At 14:30 ET (18:30 GMT), Brent oil futures fell 2% to $80.70 barrel, and West Texas Intermediate crude futures dropped 1.4% to $77.16 a barrel.
Crude in third straight week of losses
The third losing week for oil prices was driven by ongoing concerns over slowing growth and weaker demand from top importer China as data showed the country's apparent oil demand fell 8.1% to 13.66 million barrels per day in June.
The persist growth concerns in China follow a weaker GDP print last week showing its economy grew less than expected in the second quarter.
Beijing attempted to arrest worries about stumbling growth by unexpectedly cutting a swathe of lending rates this week, but that has done little to lift sentiment.
Apart from China, uncertainty over Japan also grew following middling inflation data from Tokyo, while weak activity data in Europe also pointed to economic woes.
Gaza ceasefire in focus
Also weighing on the crude market have been increasing hopes of a ceasefire in Gaza.
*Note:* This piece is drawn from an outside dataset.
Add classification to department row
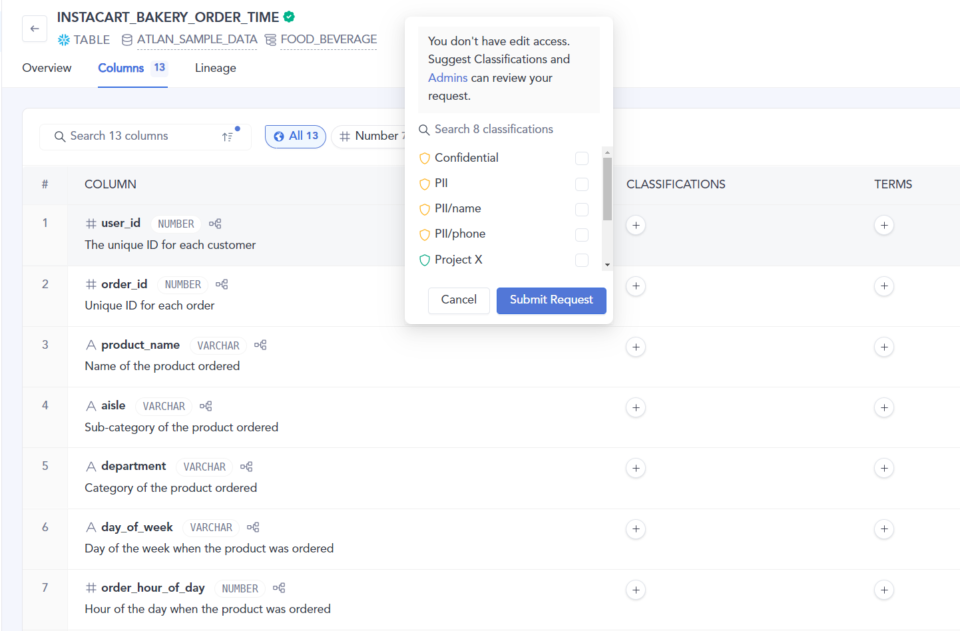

The leaders of Australia, New Zealand and Canada called for an immediate ceasefire in a joint statement on Friday, while U.S. Vice President Kamala Harris has pressed Israeli Prime Minister Benjamin Netanyahu to help efforts at reaching a deal, striking a tougher tone than President Joe Biden.
A ceasefire has been talked about for months, but if it was to occur then some of the risk premium could be removed from the market.
Strong US growth, cooling inflation data boost rate cut hopes; Rig counts jump
The downside in oil prices was limited somewhat by stronger data out of the U.S. showing better-than-expected Q2 growth and cooler inflation, stoking investor optimism on a soft landing and sooner rate cuts.
According to data from the Bureau of Economic Analysis, the personal consumption expenditures (PCE) price index slipped to 2.5% in June, from 2.6% the prior month. .
On the domestic demand front, meanwhile, data showing steady drawdowns in U.S. oil inventories also offered some positive cues to oil markets, as fuel demand in the country remained robust amid the travel-heavy summer season.
In sign of pick in drilling activity, oilfield services firm Baker Hughes on Friday reported its weekly U.S. rig count climbed to 482 from 477.